[Data records — start]
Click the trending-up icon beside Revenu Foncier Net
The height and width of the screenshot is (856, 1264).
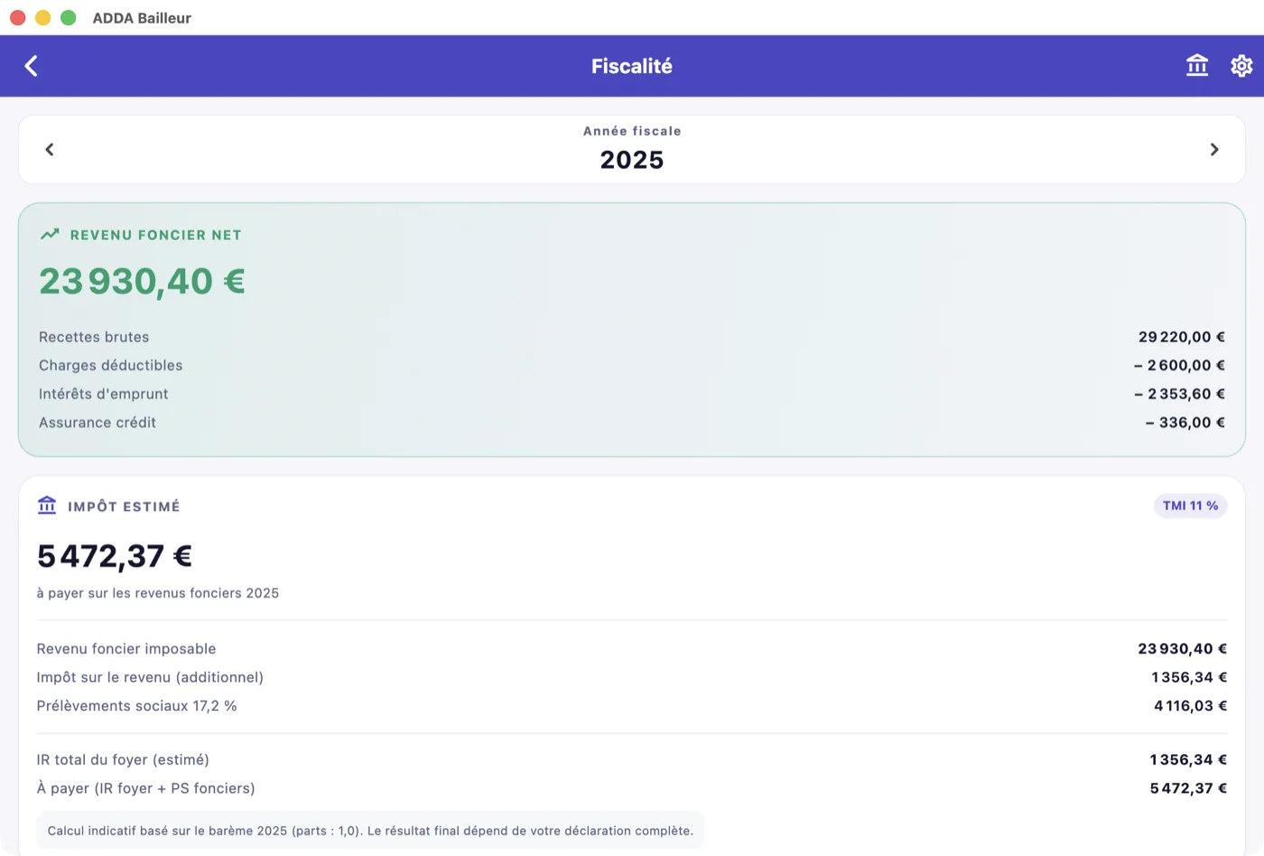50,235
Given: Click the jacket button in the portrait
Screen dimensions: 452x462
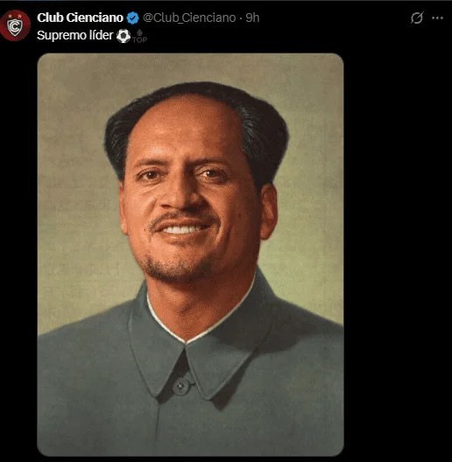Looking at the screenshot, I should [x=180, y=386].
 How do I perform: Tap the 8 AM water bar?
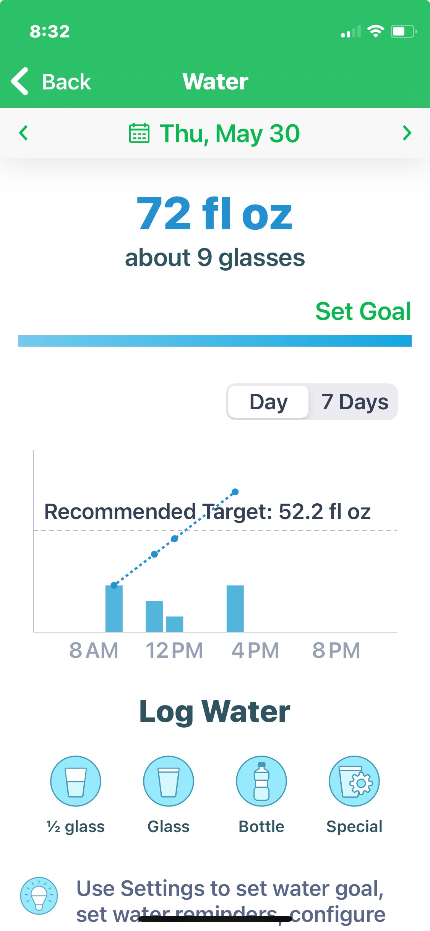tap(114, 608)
[Data records — finish]
#### Description of the task
Tell how many lines in the data above hold "Click". Nothing but the number.

#### Solved exercise
2